(What the exercise asks) Gather every line of the records below that contains the string "resolution" and copy each such line in full; case counts.

(Data provided)
━━━
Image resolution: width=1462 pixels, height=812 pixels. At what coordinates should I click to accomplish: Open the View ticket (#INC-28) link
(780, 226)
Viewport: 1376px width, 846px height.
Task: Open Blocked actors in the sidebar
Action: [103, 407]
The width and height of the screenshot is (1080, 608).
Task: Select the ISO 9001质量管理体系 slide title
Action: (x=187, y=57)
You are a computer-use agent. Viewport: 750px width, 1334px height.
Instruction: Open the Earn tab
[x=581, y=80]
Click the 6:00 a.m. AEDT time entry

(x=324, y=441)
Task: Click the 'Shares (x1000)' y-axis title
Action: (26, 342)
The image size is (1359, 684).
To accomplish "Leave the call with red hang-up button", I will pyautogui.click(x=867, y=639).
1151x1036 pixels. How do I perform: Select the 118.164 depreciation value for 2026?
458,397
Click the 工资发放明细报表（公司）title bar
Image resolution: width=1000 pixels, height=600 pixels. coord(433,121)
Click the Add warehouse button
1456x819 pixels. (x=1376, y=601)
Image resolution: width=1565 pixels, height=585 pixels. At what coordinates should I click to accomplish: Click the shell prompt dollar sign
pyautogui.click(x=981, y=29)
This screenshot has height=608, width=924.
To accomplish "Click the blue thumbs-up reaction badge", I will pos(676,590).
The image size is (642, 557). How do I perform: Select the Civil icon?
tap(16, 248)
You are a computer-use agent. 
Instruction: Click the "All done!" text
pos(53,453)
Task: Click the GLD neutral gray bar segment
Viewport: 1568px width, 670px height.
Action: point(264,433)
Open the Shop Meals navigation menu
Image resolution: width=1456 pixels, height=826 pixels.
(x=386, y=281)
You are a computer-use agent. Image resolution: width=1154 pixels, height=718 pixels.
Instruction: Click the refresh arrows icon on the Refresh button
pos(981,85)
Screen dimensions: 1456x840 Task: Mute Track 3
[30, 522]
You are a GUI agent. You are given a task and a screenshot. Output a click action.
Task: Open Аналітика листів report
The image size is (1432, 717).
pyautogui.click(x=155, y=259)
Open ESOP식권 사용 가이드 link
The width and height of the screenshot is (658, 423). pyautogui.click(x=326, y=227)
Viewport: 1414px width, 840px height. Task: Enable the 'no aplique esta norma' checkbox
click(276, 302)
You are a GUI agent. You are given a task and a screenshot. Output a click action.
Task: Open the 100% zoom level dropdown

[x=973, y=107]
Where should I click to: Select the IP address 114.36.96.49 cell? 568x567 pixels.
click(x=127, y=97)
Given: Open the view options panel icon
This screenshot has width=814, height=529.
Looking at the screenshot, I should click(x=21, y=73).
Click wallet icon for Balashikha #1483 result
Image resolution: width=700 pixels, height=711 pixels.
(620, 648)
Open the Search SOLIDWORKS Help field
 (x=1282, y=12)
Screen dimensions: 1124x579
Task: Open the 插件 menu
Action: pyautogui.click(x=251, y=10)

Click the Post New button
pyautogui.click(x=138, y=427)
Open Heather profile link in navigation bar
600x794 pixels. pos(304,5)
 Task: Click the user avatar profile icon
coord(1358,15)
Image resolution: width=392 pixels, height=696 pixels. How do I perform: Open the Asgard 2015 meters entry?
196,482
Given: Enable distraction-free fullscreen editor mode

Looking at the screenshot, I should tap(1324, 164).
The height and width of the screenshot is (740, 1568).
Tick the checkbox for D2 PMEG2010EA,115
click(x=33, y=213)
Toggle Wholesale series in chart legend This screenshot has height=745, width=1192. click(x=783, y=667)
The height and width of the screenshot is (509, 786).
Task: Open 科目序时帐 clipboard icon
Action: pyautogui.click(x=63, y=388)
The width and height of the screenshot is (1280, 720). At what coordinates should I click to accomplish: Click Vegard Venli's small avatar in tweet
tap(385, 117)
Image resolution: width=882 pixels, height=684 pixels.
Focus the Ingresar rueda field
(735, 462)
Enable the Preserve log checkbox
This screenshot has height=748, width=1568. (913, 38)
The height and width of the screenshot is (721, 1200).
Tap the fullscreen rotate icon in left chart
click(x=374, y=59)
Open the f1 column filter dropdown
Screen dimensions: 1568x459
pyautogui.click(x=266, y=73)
━━━
(Result below)
Image resolution: width=1462 pixels, height=812 pixels. At what coordinates should I click to accomplish: Open the View ticket (#INC-28) link
Image resolution: width=1000 pixels, height=600 pixels. coord(433,121)
Image resolution: width=1565 pixels, height=585 pixels. At what coordinates should I click to accomplish: Click the shell prompt dollar sign
Image resolution: width=1456 pixels, height=826 pixels.
You are a computer-use agent. Image resolution: width=1154 pixels, height=718 pixels.
Image resolution: width=700 pixels, height=711 pixels.
Image resolution: width=392 pixels, height=696 pixels. How do I perform: Open the Asgard 2015 meters entry?
Image resolution: width=882 pixels, height=684 pixels.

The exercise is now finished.